Митя, напившись чаю, тихо и сладко заснул. Ефимовна погасила свечу и при свете лампадки, не смыкая глаз, просидела у его изголовья всю ночь. Перед рассветом раненый стал метаться.
— Что тебе, Митенька? воды? неловко лежать?
— На батарею!.. Целься прямо… идут! — говорил Митя в бреду. Вон, с конскими хвостами на касках…
Няня перекрестила его и тронула за голову и руки. Больной был в сильном жару. После боя и выстрелов ему пригрезился весенний вечер в поле. Он с Авророй мчался куда-то на лихом аргамаке и все стремился ее обнять. Она ускользала. Он шептал: «Аврора, Аврора, это я, посмотри!» Ефимовна, видя метание больного, разбудила фельдшера, спавшего на стульях за дверью.
— Что с ним? — спросила она шепотом, глядя на осунувшиеся, покрытые багровыми пятнами щеки Мити. Фельдшер, подойдя к больному на цыпочках, посмотрел на него и молча махнул рукой, как бы говоря: «Ничего, оставьте его; все идет как следует; я тут останусь и досмотрю». Успокоенная Ефимовна перекрестила Митю и вышла. Близился рассвет. Фролка возвратился из Любанова. Илью Борисовича и барышню Аврору Валерьяновну там ждали на другой день к вечеру. Арина решилась обрадовать этим Митю, когда наступит утро. «Пусть спит, сердечный, во сне полегчает, даст бог! думала она. — Напьется опять утром чаю, покушает, а там подъедут и из Любанова». Натоптавшись с вечера и ночью в кладовых, в погребе и в амбаре, Ефимовна прикорнула где-то в сенях и уснула. На заре она вошла в дом. В комнатах было тихо. Старуху удивило, что фельдшер, вопреки его словам, находился не в спальне при больном, а в девичьей. В окно брезжил рассвет. Приготовленные к перевязке бинты и корпия лежали здесь нетронутыми. Фельдшер, боком прислонясь к окну, как бы что-то рассматривал в посветлевшем дворе. «Вот странно! — тревожно подумала Арина, заметив, что плечи фельдшера вздрагивали. — Не то он плачет, не то… неужто спозаранку выпил?» Она даже покосилась на шкаф с бутылками настоек и наливок: дверки шкафа были заперты. Няня, в раздумье, направилась в комнату Мити.

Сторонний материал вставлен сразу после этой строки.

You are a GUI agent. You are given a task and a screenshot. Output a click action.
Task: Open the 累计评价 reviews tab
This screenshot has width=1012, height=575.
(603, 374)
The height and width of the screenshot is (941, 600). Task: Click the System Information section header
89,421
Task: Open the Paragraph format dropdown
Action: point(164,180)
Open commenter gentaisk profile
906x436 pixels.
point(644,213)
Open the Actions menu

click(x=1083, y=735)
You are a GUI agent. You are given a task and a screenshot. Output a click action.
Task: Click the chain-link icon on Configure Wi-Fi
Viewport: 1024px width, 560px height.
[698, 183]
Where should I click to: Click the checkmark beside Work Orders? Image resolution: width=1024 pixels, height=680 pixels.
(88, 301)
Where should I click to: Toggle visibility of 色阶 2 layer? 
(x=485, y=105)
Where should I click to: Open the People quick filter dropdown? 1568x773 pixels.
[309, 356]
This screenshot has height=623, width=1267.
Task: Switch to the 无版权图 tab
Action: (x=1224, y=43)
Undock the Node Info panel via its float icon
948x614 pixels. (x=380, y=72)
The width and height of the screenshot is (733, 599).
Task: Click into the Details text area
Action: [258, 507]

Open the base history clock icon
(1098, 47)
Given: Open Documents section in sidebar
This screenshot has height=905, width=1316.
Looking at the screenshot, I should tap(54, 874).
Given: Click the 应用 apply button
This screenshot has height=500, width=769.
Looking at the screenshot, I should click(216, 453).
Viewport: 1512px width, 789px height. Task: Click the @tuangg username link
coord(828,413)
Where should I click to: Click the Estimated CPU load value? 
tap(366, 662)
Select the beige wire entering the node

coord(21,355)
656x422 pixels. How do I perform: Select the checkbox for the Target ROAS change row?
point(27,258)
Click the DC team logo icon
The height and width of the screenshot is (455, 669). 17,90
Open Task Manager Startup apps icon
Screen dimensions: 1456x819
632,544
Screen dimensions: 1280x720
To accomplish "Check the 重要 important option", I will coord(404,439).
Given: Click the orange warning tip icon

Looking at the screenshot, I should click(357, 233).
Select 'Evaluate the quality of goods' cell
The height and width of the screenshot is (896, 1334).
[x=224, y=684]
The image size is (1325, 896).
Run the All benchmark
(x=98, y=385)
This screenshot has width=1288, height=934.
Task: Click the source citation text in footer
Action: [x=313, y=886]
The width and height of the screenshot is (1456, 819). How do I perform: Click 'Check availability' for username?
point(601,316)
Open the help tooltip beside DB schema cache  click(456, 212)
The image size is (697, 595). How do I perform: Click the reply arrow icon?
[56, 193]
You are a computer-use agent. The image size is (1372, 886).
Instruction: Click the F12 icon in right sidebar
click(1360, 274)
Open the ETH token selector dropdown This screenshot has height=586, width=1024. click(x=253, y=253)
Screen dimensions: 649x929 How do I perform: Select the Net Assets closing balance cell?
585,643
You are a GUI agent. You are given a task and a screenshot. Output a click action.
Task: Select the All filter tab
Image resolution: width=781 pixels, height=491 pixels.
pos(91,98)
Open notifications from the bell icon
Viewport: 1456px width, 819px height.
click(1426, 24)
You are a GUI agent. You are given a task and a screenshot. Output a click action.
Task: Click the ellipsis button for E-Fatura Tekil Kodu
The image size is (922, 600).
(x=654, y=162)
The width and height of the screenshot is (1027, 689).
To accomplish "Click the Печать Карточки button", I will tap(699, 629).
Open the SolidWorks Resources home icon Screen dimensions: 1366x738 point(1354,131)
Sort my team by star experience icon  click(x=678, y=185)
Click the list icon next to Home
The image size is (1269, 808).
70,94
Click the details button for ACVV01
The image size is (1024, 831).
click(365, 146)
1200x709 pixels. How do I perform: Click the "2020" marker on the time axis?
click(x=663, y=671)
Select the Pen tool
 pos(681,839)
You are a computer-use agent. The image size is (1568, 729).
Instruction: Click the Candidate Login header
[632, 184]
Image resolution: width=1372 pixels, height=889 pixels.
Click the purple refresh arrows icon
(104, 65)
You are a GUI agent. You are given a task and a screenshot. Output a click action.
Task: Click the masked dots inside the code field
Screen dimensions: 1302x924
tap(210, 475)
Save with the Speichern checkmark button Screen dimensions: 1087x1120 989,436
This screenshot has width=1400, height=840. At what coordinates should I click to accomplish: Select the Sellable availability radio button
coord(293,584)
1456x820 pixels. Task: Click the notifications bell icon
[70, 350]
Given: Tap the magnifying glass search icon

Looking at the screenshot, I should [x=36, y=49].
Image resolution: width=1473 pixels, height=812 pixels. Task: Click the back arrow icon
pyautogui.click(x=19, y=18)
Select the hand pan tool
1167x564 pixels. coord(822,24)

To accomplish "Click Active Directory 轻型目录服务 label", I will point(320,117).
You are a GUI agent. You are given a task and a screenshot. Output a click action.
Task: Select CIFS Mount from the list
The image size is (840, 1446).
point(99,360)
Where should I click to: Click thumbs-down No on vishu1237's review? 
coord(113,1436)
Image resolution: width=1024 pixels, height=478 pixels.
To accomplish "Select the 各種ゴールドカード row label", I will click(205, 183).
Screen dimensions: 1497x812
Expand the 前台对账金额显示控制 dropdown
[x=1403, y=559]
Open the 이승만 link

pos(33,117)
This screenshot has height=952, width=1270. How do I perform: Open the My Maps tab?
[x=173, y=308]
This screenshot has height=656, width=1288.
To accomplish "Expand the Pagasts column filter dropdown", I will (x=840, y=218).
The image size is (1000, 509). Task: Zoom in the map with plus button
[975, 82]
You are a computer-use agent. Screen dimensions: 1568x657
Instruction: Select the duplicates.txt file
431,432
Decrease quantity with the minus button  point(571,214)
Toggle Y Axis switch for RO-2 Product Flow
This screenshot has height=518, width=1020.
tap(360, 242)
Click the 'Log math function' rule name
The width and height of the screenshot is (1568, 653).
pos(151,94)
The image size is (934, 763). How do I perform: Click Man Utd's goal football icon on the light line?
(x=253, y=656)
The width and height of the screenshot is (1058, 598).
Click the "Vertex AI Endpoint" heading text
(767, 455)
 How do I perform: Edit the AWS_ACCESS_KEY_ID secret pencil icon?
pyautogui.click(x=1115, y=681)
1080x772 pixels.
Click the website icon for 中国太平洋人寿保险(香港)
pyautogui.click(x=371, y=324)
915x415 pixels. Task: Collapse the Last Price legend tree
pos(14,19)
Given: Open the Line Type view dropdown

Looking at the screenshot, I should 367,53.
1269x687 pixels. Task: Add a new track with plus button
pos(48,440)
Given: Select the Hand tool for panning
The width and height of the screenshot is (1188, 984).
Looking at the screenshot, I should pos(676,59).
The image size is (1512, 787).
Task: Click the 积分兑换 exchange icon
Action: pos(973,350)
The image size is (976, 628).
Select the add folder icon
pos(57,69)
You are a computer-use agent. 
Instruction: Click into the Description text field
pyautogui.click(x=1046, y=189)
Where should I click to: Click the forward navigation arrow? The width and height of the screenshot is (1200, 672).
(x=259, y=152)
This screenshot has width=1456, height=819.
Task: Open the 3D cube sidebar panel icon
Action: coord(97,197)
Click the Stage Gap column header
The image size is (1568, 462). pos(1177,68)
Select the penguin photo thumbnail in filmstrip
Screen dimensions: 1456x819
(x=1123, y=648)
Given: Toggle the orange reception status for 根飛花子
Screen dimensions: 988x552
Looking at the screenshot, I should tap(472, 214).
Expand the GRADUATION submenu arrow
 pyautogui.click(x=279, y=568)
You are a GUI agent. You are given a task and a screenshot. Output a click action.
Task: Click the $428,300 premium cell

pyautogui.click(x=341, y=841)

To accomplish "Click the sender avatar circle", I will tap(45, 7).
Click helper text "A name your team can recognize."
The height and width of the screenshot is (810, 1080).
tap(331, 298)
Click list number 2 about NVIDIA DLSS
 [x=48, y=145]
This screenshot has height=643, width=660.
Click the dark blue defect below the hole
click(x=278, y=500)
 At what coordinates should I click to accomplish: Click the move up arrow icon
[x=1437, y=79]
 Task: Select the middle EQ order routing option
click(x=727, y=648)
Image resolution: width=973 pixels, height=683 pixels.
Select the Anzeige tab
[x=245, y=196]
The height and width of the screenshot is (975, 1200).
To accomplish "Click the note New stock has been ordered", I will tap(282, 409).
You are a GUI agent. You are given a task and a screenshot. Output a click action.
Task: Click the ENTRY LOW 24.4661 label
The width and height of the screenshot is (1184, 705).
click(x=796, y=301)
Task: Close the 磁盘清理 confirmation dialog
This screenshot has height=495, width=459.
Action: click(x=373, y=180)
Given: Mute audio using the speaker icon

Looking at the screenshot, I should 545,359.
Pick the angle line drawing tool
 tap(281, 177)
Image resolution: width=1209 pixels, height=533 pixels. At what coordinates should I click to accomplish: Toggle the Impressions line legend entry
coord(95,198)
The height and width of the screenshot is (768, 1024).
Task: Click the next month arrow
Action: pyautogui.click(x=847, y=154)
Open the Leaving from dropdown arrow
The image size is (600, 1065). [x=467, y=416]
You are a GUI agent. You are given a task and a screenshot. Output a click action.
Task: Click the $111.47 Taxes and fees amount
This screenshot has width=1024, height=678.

— Не ходите! — как-то странно шепнул сзади ее фельдшер. — Или нет, все равно, идите…
Арина с необъяснимым страхом вошла в гостиную. Митя тихо лежал здесь, закинув руку за красивую в светло-русых кудрях голову. Его странно заострившееся миловидное лицо, с чуть видными усиками и пробивающеюся бородкой, точно улыбалось, а полуоткрытые голубые глаза пристально и строго глядели куда-то далеко-далеко, где, очевидно, было столько нездешнего, чуждого людям счастья.